シェアハウス管理人の杉田さんに見送られる中、俺はウキウキしている様子の宇多川とりんごと共に、軟式テニス部の夏合宿に出掛けた。(流石に黒川さんまでは参加出来ず、何かあったらすぐ駆け付けられる場所で待機となった)
軟式テニス部は、部員の人数が少なく、活動実績に乏しい事もあり、夏合宿として、学校の宿泊施設をお盆直前の1泊しか取ることが出来なかったらしい。
「これでは、夏合宿が盛り上がらないだろうが!!」
時期柄もあり、ただでさえ部員が少ない中、来られない者も二人程いて、熱血部長の松平は悔しがっていた。

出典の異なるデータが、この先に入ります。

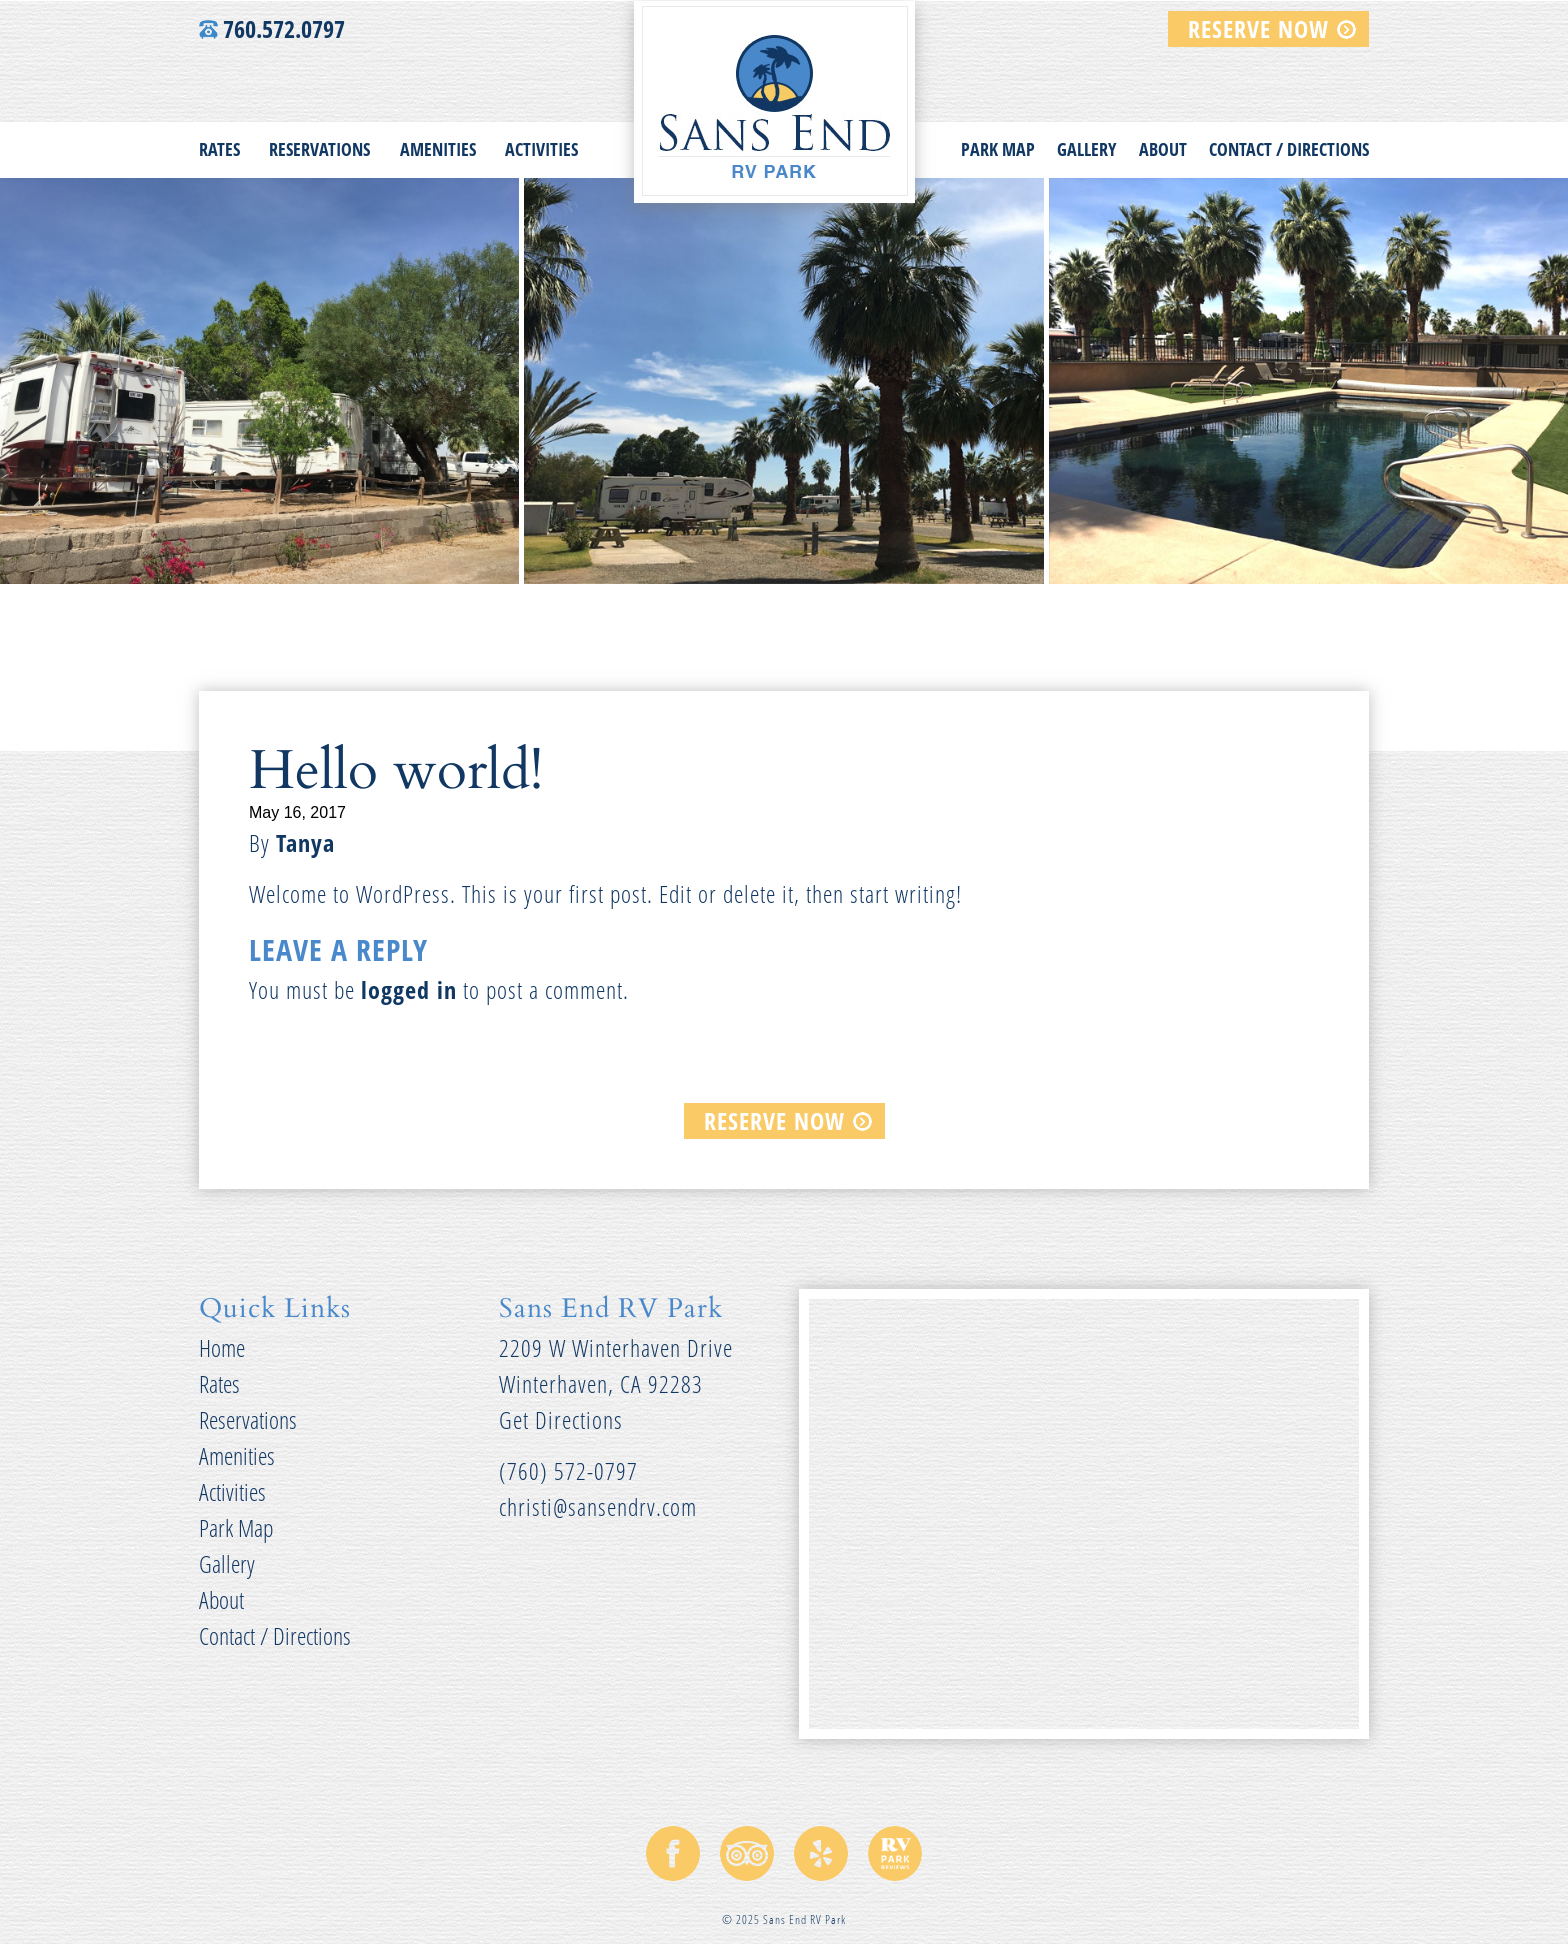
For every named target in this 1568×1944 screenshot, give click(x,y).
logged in (409, 989)
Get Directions (561, 1419)
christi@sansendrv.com (598, 1506)
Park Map (998, 149)
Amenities (438, 149)
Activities (541, 149)
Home (222, 1347)
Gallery (1086, 149)
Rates (219, 149)
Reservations (319, 149)
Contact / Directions (1289, 149)
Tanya (305, 842)
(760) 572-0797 (568, 1470)
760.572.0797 (272, 28)
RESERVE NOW (1258, 28)
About (1163, 149)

そしてその思いをぶつけるかのように、ヤル気がある部員と判断されてしまっていたりんごは、またも集中特訓を受けていた。
「森野おぉ! フォームが乱れているぞぉっ!!」
バシッ!
「きゃいんっ!!」
「おい! 松平、他の部員の指導もあるんだから、いい加減に……」
へばって、コートに蹲っているりんごを見遣り、俺が窘めようとすると……。
バタバタバタ……!
「副部長、あそこです!」
「宇多川さん、ありがと! コラコラーッ!!」
宇多川と彼女に連れられた副部長の七瀬がこちらに駆けてきた。
「女子は私が指導するから、部長はあっちで男子に指導して! また辞める子が出たらどうするの!」
「七瀬……! うわっ。押すなって」
七瀬は松平を男子側のコートに追いやると、りんごに優しく話しかけていた。
「ごめんね、松平くんが無茶して。森野さんが頑張り屋さんのところすごく気に入っちゃってるみたいで」
「ハッ、ハッ。い、いえ。私も初心者なんで、指導して貰えるのは有難いです!」
りんごが荒い息ながらも、立ち上がりそう言うと七瀬さんは嬉しそうに笑顔を浮かべた。
「そう言ってもらえると有難いよ。一緒に頑張ろう! 夏合宿の間は、夜のミーティング以外女子だけで活動するから安心して? 困った事があったら私に言ってね?」
「はい! 七瀬先輩!」
女子の方は七瀬も面倒見てくれそうだし、人間関係はなんとか大丈夫そうだな?
俺が様子を見守りホッとしていると、宇多川がこちらを睨んで来ている事に気付いた。
「女子は女子で活動します(りんごは私達が守ります)から、里見先輩も、男子側のコートへどうぞ!」
「チッ。分かってるよ!」
相変わらず俺を邪魔者扱いする宇多川に俺が顔を顰め、移動しようとすると……。
「おおっ。君は見ない顔だな! 新入部員か?」
「ええ、そうですわ……、そ、そうです。軟式テニスに興味がありまして、特別に顧問の先生に頼んで、合宿に参加させてもらうようにお願いしましたの……、じゃなくて、お願いしました」
ぐるぐるメガネをかけ、縦ロールの髪を無理矢理おさげの三つ編みにしたようなような女子が松平に話しかけられていた。
「んん?」
自信満々で答えようとして、語尾だけ自信なさげなのにかなり違和感があるし、
何だかどこかで見たような……。
「何、あの人……?」
隣にいる宇多川も不審そうに首を傾げている。
「えっ。新入部員なんて、聞いてないけどな……」
七瀬が首を傾げると、その女子は、書類を突き出した。
「これが、合宿許可書類のコピーになります。ちゃんと、保護者と顧問のサインもあります」
「二年の西園マリリンさん……? 確かに、書類はあるみたいだけど……、二年生に西園さんなんて、いたかしら??」
「まぁ、書類もちゃんとあるんだし、細かい事はいいじゃないか! 新入部員は大歓迎だぞ! 部長の松平だ!これから一緒に頑張って行こうな!」
「え? あなたが部長? はぁ……、私は、あなたより……」
部長の差し出した手を女子はスルーし、周りをキョロキョロし出し、俺と目が合うと、ギラリと目を光らせた。
「あ、あの方に指導してもらいたいですわ!」
「うっ?!||||||||」
そう言われ、その女子に、指を差された途端、俺の腕にぶわっとサブイボが出現した。
ううっ。この悪寒。間違いない。
変装しているけど、こいつはきっと……。
「「「??」」」
「……!(西園寺先輩ね……)」
その場にいた松平、七瀬、りんごが呆気にとられる中、宇多川が口パクで呟いた。